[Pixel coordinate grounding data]
□ □ □ □ □
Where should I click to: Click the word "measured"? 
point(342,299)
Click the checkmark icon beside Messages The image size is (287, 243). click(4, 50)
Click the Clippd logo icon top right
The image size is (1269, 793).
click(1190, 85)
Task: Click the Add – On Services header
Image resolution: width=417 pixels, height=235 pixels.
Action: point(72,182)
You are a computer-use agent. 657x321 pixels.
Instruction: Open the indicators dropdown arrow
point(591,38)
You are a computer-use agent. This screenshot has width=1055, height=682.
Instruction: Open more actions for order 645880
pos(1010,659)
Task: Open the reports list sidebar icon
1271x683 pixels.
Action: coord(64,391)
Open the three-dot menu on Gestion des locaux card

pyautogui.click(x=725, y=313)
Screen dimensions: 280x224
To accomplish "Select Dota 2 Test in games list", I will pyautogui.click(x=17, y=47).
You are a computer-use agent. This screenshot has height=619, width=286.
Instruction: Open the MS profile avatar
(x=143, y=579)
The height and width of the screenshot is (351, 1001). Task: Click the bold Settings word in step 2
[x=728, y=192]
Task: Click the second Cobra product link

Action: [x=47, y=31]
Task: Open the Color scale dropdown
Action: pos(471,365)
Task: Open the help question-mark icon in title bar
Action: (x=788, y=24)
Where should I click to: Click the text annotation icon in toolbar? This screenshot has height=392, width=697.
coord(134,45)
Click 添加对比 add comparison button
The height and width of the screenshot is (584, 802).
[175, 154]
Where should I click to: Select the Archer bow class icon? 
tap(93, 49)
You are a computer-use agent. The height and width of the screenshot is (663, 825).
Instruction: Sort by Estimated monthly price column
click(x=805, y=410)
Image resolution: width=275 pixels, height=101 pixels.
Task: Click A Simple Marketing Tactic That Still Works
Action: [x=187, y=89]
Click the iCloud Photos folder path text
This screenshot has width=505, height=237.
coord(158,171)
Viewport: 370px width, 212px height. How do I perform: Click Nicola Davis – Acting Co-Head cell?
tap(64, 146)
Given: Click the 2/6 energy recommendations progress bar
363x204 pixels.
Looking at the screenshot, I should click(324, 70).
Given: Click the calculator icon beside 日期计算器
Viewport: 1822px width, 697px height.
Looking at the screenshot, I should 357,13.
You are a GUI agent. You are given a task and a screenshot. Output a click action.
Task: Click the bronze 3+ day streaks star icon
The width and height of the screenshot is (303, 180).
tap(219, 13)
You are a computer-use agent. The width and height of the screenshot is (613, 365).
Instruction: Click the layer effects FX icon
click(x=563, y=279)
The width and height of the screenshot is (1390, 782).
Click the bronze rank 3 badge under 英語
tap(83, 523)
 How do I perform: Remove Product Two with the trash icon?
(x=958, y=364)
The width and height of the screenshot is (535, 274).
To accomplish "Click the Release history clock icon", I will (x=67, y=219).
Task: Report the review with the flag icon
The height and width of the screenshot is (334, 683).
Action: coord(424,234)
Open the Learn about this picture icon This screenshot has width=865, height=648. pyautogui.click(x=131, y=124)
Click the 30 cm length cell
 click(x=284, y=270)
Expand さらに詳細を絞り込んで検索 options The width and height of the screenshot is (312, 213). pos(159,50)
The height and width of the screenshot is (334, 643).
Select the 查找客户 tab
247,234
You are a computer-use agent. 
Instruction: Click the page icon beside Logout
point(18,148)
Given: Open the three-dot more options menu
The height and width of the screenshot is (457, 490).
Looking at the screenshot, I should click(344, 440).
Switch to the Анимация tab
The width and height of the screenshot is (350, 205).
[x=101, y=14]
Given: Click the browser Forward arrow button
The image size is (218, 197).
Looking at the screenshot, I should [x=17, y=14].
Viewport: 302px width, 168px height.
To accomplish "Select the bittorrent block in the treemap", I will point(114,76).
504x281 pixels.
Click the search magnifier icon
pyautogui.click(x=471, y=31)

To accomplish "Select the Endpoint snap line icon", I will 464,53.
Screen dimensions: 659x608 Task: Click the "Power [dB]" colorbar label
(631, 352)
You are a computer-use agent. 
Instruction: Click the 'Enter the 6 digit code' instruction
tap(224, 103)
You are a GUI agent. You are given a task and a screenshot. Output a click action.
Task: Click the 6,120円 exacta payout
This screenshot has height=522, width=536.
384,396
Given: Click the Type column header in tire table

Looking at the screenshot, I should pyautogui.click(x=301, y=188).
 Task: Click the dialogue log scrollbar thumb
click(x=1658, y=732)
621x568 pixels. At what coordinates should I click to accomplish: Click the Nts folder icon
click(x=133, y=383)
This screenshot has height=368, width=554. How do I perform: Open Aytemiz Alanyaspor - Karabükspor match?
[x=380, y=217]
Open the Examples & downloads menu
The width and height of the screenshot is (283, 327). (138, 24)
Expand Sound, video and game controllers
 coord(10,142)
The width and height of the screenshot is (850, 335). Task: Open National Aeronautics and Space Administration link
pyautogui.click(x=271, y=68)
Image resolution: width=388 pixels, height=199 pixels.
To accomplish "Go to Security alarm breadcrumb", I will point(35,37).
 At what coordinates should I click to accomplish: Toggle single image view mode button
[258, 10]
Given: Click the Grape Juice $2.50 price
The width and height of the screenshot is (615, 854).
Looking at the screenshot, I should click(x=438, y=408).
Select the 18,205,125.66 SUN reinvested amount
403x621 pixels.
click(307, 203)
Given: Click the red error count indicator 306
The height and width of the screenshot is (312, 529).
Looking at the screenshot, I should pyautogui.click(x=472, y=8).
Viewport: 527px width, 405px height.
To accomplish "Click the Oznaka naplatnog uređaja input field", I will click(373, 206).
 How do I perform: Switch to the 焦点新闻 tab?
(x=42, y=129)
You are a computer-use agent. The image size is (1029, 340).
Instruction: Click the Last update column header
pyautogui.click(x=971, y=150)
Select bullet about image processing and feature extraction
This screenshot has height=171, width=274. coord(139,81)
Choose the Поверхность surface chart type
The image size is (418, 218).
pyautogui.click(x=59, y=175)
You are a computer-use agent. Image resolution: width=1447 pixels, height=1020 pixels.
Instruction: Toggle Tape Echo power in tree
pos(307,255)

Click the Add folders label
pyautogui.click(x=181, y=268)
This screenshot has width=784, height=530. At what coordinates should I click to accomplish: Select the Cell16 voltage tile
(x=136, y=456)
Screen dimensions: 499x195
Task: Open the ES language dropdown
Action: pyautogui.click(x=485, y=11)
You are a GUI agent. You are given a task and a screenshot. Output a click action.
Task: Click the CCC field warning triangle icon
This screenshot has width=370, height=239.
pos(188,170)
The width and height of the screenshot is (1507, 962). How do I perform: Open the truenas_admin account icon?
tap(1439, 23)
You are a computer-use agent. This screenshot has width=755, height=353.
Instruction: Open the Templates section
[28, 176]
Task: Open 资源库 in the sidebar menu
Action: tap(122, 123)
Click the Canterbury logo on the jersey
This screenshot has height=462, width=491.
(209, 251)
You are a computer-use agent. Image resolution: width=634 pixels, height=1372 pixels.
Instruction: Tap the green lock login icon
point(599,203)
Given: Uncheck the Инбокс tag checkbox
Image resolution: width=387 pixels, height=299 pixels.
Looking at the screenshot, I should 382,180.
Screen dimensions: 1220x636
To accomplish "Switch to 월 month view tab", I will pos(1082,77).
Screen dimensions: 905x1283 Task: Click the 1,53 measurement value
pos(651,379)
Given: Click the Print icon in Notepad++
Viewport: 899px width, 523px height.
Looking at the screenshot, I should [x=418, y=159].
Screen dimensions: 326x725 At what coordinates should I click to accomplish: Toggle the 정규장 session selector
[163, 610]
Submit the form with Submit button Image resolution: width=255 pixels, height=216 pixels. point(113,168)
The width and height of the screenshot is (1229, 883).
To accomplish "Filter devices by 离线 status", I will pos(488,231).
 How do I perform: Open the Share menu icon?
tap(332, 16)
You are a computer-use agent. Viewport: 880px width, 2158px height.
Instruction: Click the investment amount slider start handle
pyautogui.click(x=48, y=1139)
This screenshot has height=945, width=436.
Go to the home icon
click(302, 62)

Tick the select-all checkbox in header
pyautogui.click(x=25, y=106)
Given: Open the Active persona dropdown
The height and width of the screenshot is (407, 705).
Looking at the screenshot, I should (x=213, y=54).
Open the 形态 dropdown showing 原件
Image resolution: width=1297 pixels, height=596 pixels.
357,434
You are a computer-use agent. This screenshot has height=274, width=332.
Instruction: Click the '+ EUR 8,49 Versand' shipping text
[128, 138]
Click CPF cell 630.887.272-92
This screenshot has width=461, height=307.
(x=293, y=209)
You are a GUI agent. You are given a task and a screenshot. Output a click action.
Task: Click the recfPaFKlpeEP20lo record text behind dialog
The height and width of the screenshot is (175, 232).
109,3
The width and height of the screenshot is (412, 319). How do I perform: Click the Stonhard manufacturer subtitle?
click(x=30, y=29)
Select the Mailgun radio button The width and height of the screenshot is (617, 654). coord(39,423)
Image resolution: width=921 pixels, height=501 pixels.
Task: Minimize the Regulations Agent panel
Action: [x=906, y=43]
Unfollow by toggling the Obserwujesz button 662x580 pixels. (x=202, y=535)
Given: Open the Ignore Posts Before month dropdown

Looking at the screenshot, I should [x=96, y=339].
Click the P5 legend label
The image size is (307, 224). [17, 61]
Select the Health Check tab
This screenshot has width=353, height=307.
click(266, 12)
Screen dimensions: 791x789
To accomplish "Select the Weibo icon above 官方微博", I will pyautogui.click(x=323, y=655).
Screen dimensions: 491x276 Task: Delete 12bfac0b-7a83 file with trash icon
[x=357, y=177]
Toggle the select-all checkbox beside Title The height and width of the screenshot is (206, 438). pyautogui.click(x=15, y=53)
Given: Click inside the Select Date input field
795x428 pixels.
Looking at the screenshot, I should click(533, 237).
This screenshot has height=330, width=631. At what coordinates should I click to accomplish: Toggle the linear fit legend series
□ □ □ □ □
▶ **Exercise instructions**: Working through the records, copy each line in which the word "options" appears.

▶ **Expected output**:
Expand さらに詳細を絞り込んで検索 options The width and height of the screenshot is (312, 213). pos(159,50)
Given: Open the three-dot more options menu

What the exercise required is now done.